> [Çıkarılan metin]:
══════

Ülke olarak çok değişik alanlarda var olmak istiyoruz.

İlk hedefimiz bağımsızlık. Stratejik olarak da güçlü olmak istiyoruz. Gerçi bu konuda hayli kafamız karışık gözüküyor.

Teknoloji olarak referans alınabilecek bir ülkeden çok,  teknolojiyi iyi kullanan bir ülke olmayı yeterli bulan insan sayımız yoğunlukta.

Dünya ile aynı anda biz de üretiyoruz demek büyük bir övünç kaynağı. Hatta “bizde de artık aynı teknoloji var” diyen insan sayımız oldukça fazla. Bu yazdıklarıma ne var bunda diyecek çok insan var. Ancak yetmiyor. Aynı futbolda olduğu gibi iyi oynadık, yenildik ama ezilmedik ruh hali içerisindeyiz. Oysa dünyayı yönetenler böyle düşünmüyor. Tıpkı Harezim, Fergani, İbni Haldun, El Cezeri,  Biruni, Ahi Evran, Ali Kuşçu, Caca Bey, İbni Sina, Vecihi Hürkuş, Aziz Sancar ve daha nicesinden oluşan birçok bilim adamımızın da öyle düşünmediği gibi.

══════

[Hedef koordinatlarla ilgili girdiler]
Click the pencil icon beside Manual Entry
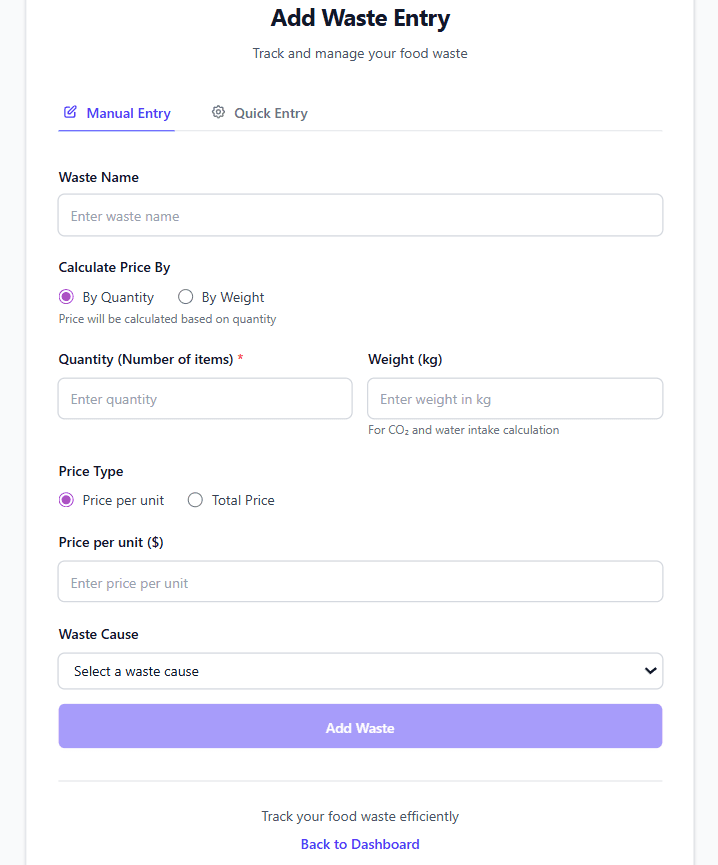Image resolution: width=718 pixels, height=865 pixels. click(x=70, y=112)
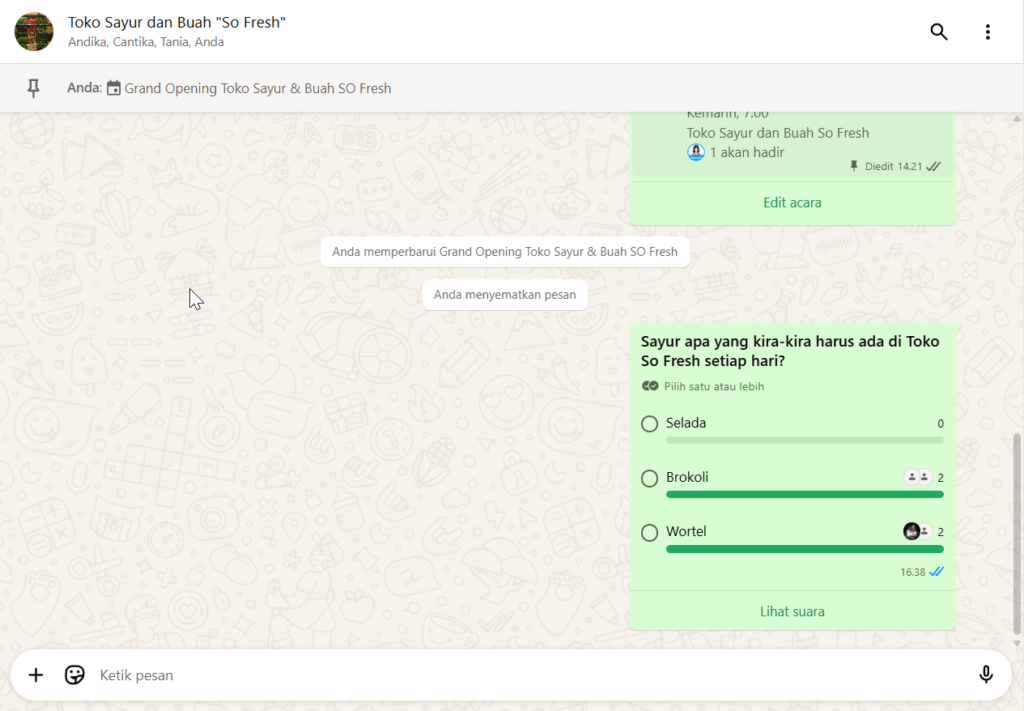Click attendee avatar next to 1 akan hadir
1024x711 pixels.
click(696, 152)
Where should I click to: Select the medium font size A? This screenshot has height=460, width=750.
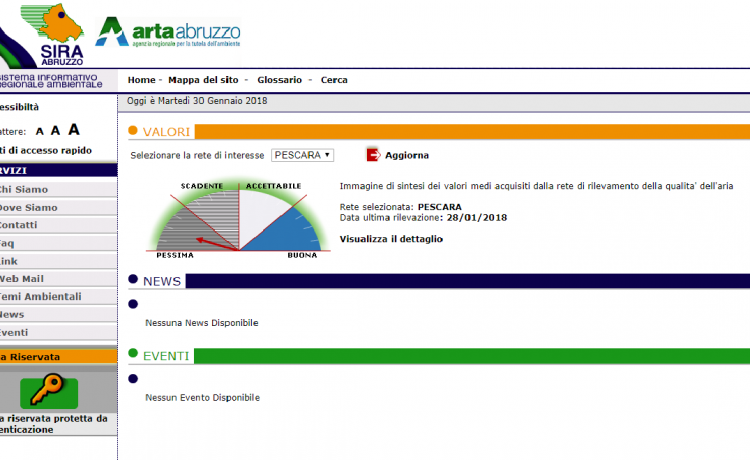pos(56,130)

══════

> [Yazılı görev]: Teknoloji ve bağımsızlık üzerine yazıyı baştan sona kelimesi kelimesine yeniden yaz. Satırlar, yazıyla bağlantısı olmayan ayrı bir malzemedir.

> [Doğru cevap]:
Ülke olarak çok değişik alanlarda var olmak istiyoruz.

İlk hedefimiz bağımsızlık. Stratejik olarak da güçlü olmak istiyoruz. Gerçi bu konuda hayli kafamız karışık gözüküyor.

Teknoloji olarak referans alınabilecek bir ülkeden çok,  teknolojiyi iyi kullanan bir ülke olmayı yeterli bulan insan sayımız yoğunlukta.

Dünya ile aynı anda biz de üretiyoruz demek büyük bir övünç kaynağı. Hatta “bizde de artık aynı teknoloji var” diyen insan sayımız oldukça fazla. Bu yazdıklarıma ne var bunda diyecek çok insan var. Ancak yetmiyor. Aynı futbolda olduğu gibi iyi oynadık, yenildik ama ezilmedik ruh hali içerisindeyiz. Oysa dünyayı yönetenler böyle düşünmüyor. Tıpkı Harezim, Fergani, İbni Haldun, El Cezeri,  Biruni, Ahi Evran, Ali Kuşçu, Caca Bey, İbni Sina, Vecihi Hürkuş, Aziz Sancar ve daha nicesinden oluşan birçok bilim adamımızın da öyle düşünmediği gibi.